* _Entries provided_
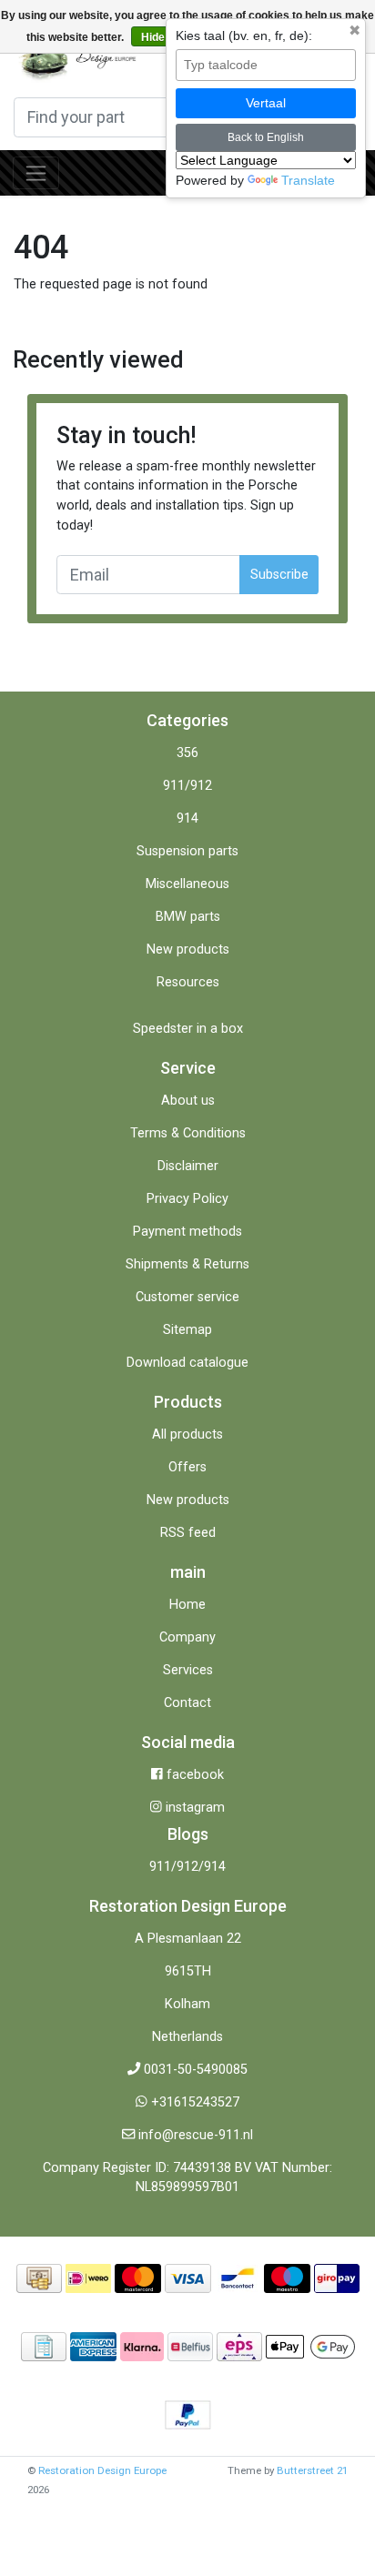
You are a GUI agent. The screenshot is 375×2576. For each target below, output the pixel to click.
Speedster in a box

* * *

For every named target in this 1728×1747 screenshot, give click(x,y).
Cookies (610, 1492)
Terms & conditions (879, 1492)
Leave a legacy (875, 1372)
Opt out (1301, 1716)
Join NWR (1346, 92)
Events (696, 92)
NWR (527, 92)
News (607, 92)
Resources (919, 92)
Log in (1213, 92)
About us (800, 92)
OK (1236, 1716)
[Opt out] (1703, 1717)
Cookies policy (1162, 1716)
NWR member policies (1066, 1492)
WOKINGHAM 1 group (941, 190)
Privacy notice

* * *

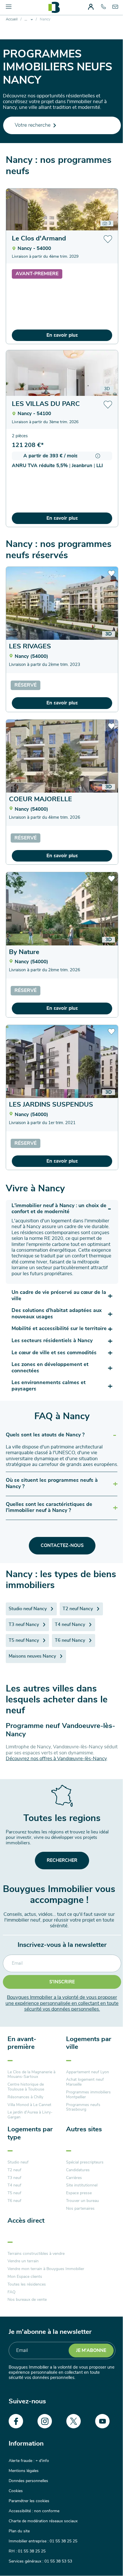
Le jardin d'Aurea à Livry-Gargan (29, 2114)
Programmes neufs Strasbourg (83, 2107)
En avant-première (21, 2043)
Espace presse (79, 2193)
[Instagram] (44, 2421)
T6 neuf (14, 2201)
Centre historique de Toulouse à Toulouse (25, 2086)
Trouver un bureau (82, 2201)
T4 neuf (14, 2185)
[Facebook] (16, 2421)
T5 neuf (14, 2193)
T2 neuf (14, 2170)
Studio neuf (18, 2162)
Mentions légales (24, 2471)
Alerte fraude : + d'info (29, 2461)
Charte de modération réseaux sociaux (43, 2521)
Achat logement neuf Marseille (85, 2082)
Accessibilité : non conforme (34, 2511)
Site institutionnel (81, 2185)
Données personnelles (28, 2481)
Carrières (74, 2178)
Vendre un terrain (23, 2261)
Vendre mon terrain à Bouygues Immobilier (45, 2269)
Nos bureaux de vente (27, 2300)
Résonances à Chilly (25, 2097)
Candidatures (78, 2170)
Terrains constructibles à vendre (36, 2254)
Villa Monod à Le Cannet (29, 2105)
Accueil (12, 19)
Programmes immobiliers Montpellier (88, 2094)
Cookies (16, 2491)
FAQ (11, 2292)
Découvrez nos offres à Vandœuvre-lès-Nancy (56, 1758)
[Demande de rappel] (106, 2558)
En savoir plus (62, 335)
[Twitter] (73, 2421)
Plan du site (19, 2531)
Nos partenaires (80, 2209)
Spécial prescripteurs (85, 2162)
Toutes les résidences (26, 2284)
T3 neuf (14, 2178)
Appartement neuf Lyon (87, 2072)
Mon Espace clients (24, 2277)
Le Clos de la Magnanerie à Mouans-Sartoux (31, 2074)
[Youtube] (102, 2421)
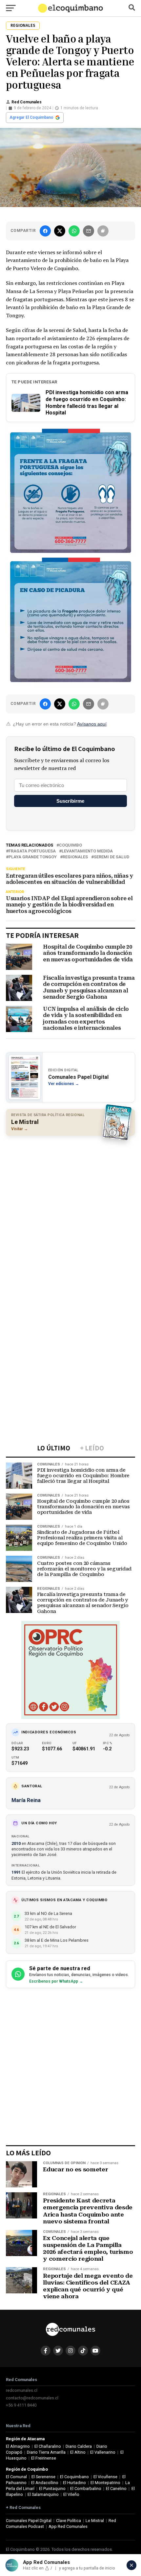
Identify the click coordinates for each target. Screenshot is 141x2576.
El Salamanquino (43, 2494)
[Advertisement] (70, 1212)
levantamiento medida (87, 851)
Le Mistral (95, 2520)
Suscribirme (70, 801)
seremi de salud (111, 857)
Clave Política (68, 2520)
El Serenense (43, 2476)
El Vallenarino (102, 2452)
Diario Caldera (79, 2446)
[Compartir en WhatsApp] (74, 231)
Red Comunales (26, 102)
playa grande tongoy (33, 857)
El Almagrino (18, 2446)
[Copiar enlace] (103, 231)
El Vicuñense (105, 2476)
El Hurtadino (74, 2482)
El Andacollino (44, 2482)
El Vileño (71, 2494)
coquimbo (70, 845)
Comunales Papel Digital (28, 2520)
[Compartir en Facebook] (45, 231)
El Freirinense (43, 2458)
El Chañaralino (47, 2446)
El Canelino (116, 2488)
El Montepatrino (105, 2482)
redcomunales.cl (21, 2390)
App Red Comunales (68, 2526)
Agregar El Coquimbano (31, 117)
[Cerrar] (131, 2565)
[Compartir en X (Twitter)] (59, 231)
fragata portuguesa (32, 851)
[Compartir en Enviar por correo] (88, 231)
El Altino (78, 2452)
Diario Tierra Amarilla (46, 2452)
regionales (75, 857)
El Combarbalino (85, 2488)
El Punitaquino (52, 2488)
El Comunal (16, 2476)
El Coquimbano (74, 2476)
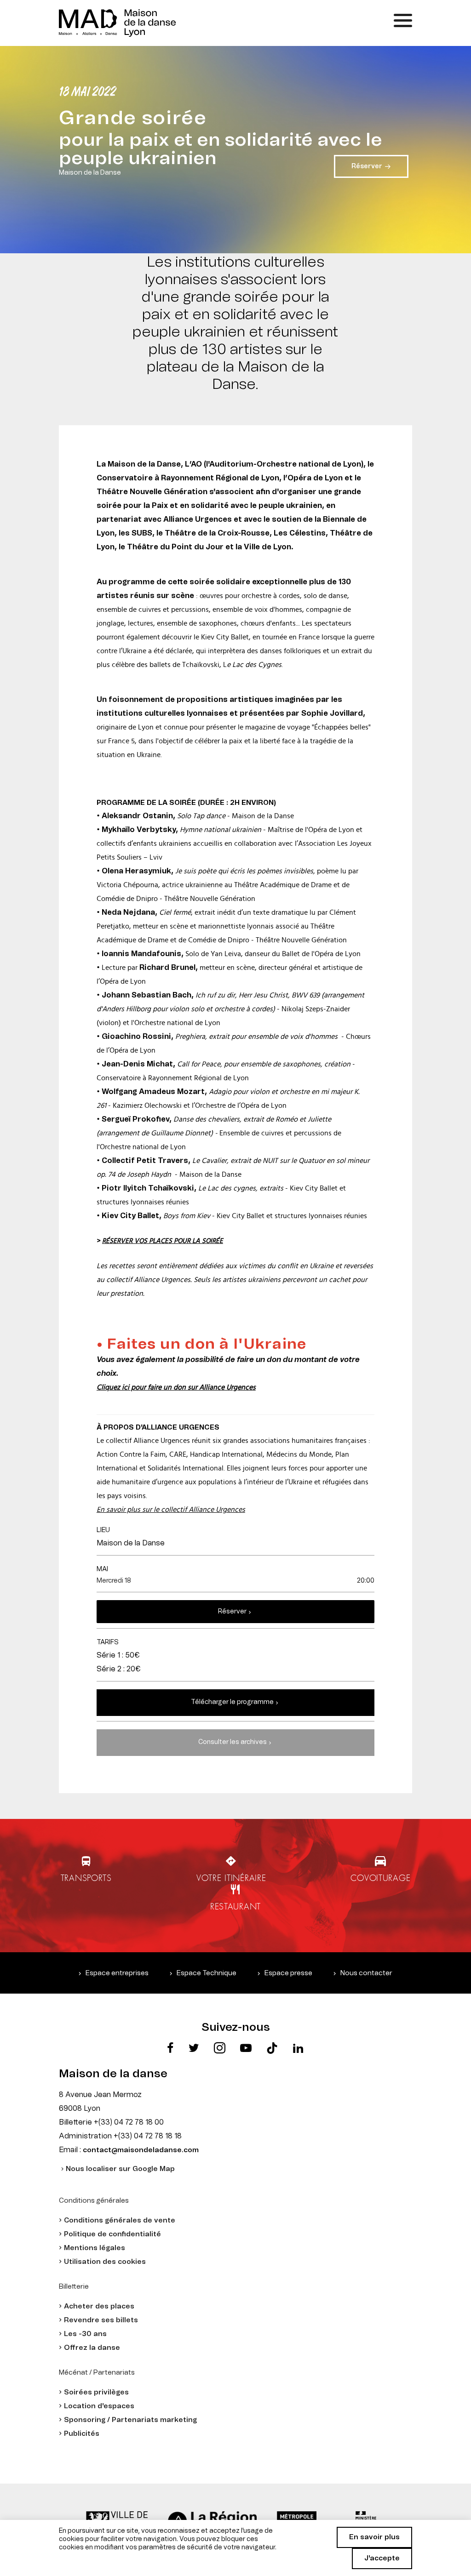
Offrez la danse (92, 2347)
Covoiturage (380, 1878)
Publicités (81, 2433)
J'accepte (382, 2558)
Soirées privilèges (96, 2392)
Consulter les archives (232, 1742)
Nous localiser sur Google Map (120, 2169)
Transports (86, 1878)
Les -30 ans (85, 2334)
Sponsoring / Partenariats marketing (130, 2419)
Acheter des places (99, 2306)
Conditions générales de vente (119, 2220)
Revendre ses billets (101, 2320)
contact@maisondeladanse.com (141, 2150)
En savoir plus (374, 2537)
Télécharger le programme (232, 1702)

* _To do_
Could you repeat exactly the lines above from the line with "Clave Política (68, 2520)" up to and including the line with "Agregar El Coquimbano (31, 117)", and only those?

* _Final answer_
Clave Política (68, 2520)
El Serenense (43, 2476)
El Vallenarino (102, 2452)
Diario Caldera (79, 2446)
[Compartir en WhatsApp] (74, 231)
Red Comunales (26, 102)
playa grande tongoy (33, 857)
El Almagrino (18, 2446)
[Copiar enlace] (103, 231)
El Vicuñense (105, 2476)
El Hurtadino (74, 2482)
El Andacollino (44, 2482)
El Vileño (71, 2494)
coquimbo (70, 845)
Comunales Papel Digital (28, 2520)
[Compartir en Facebook] (45, 231)
El Freirinense (43, 2458)
El Chañaralino (47, 2446)
El Canelino (116, 2488)
El Montepatrino (105, 2482)
redcomunales.cl (21, 2390)
App Red Comunales (68, 2526)
Agregar El Coquimbano (31, 117)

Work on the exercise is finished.